In fact, we have several people living on the Georgia farm. But that situation is not good at all because if they invest they stand the risk of losing maybe all of their investment or part of their investment and then have to be moved from that site and find themselves in the situation they were in before they moved there.

A similar situation exists for the Sedalia property but not because of a court situation. It was because of us not having people whom we could trust with the management of the Sedalia property.

We could have had a college there, a teacher training college for Clara Muhammad Schools. We could have had some programs there for a small garden, a small farm operation that would have allowed the students to study Life in a practical situation and maybe at the same time do a little farming and raise a few crops or some animals.

But again, finding people whom we could trust, we couldn't do it. We couldn't find people to trust with the properties, The only answer would be to move people to the area. That was the plan and perhaps I would go myself. I had planned to go to Georgia myself, go to the area, and we all live there together, and that way, we'd have enough sincere people and responsible people watching our investment and watching our property to keep it from being neglected or becoming an even bigger financial burden on the community.
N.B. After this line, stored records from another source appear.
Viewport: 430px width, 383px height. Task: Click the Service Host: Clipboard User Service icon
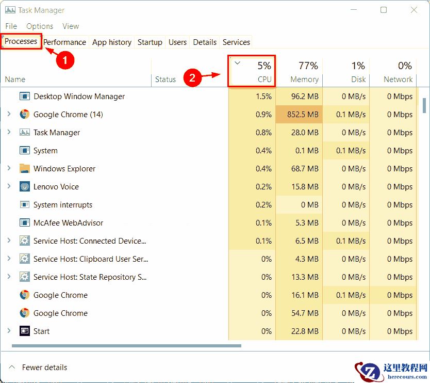[x=24, y=259]
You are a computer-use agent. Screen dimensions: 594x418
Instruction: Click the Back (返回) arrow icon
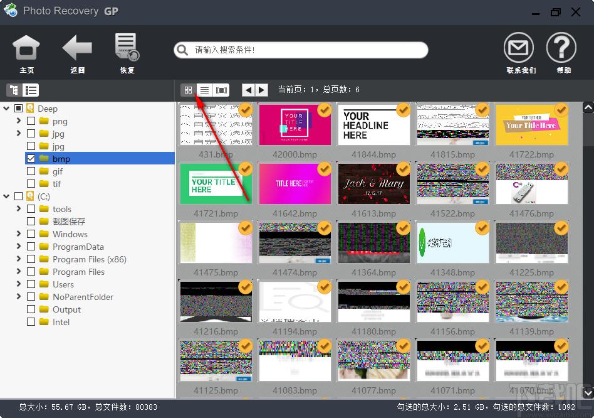[77, 49]
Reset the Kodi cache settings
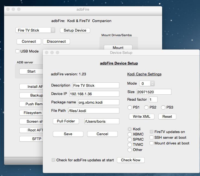Viewport: 200px width, 176px height. (x=167, y=116)
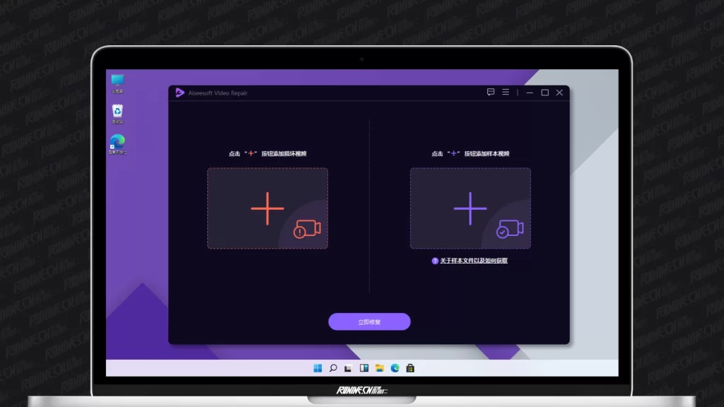Open the feedback chat bubble icon

pyautogui.click(x=491, y=93)
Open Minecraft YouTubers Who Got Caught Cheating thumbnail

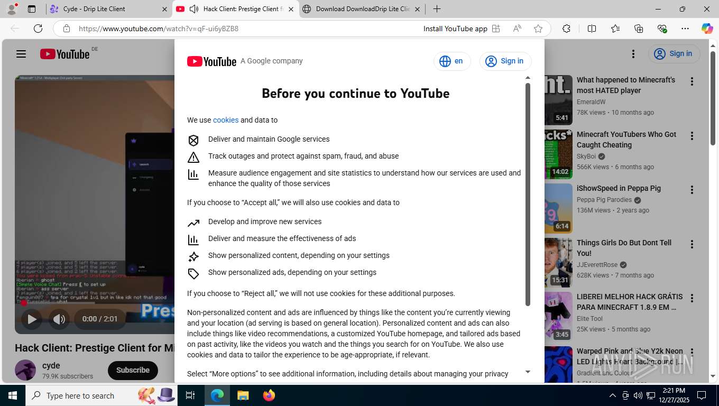click(558, 154)
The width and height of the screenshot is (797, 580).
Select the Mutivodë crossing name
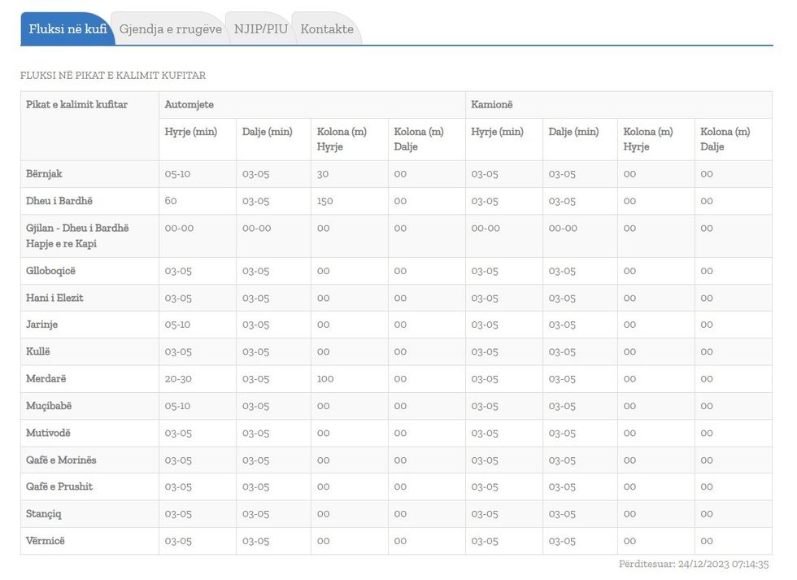48,433
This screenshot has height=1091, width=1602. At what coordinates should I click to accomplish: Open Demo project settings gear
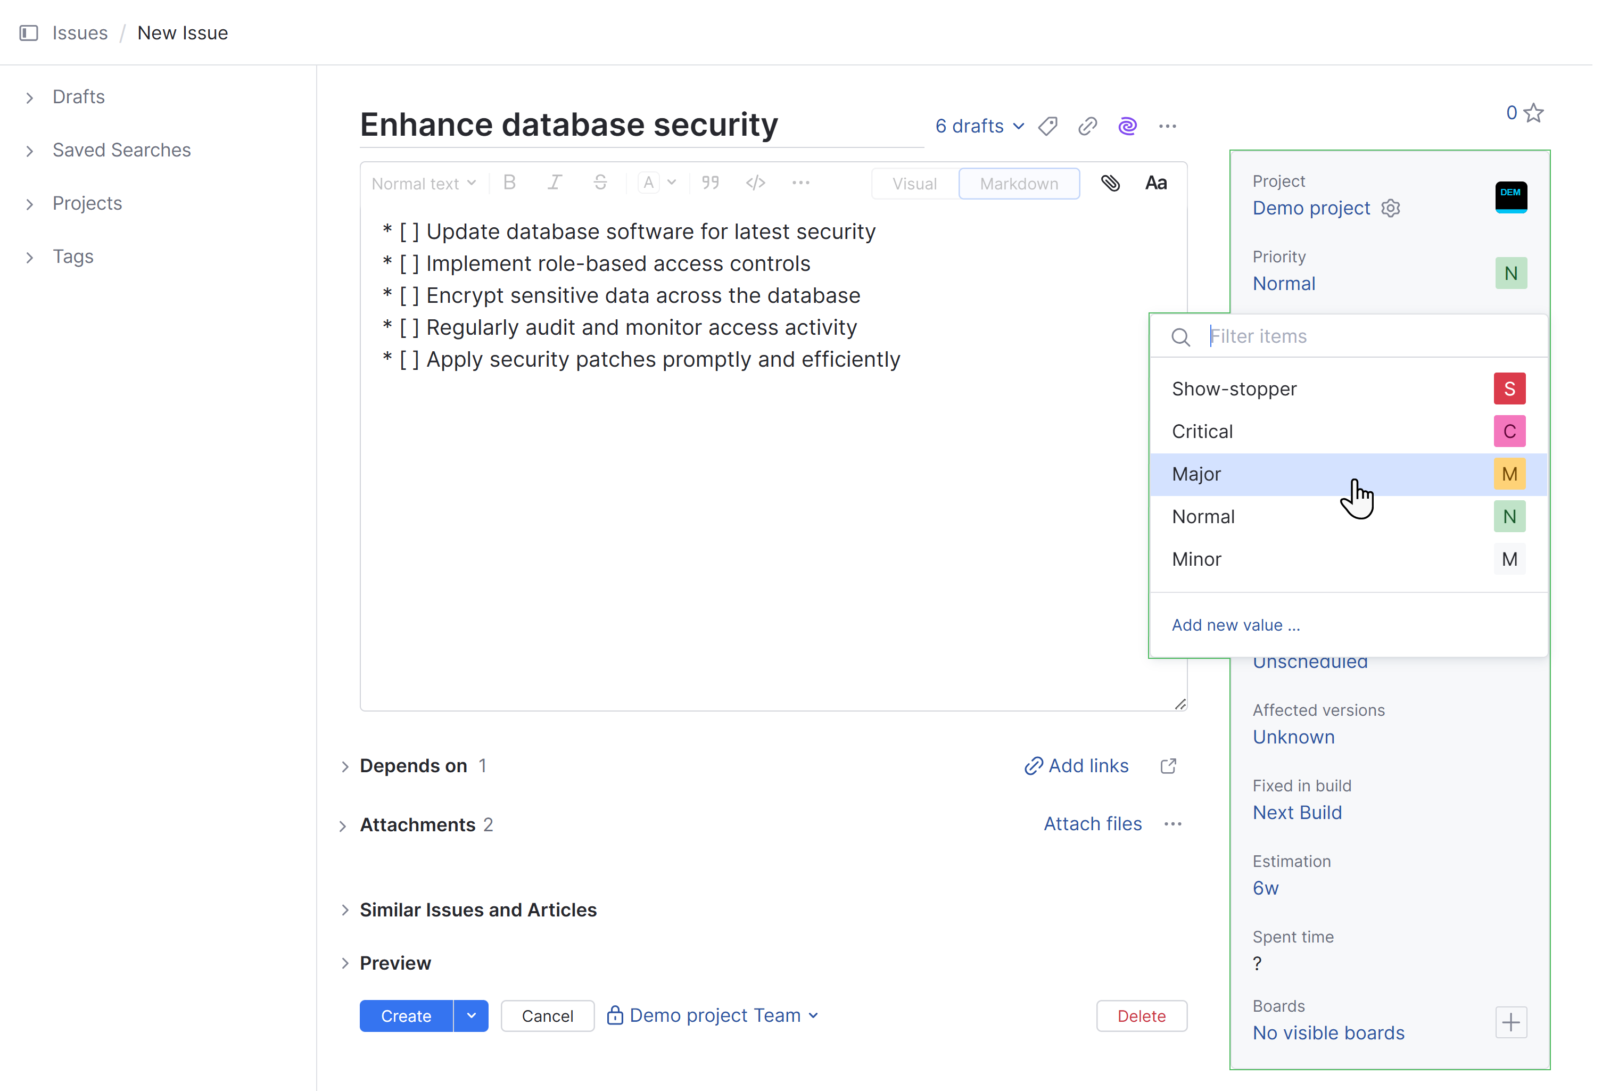pyautogui.click(x=1390, y=208)

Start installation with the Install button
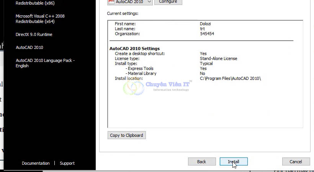(234, 162)
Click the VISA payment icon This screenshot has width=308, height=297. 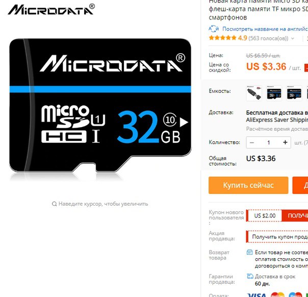(257, 295)
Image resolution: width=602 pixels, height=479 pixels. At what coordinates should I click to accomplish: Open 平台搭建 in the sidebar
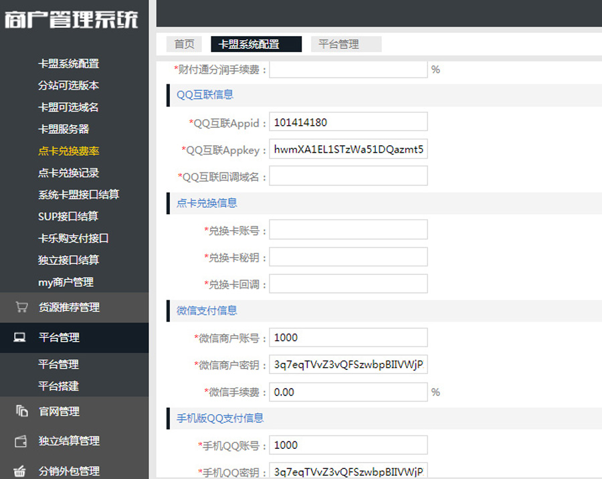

But after thinking over the situation, it was my decision to make an appeal to the community to sell all of our assets that were acquired during the time of the Temple of Islam and also those properties that were bought under my leadership which involved persons whom we later suspected of having divided interests in the negotiation process.

So the persons who negotiated the purchase of the Sedalia property are now persons who are now suspect. We would not like to keep ourselves in those situations. Our decision now is to sell those properties and after whatever the court determines our obligations are to be regarding the farm in Georgia, after those obligations are met, we would then put the money that remains into an account for investment once we saw an opportunity for reinvesting that money in a situation that would be practical and suitable, based upon what our needs are.

QUES: You're talking about putting the money to better use?

ANS: Yes. We still want an opportunity for a model community life. But I would rather see us buy land that's open, without any facilities on it.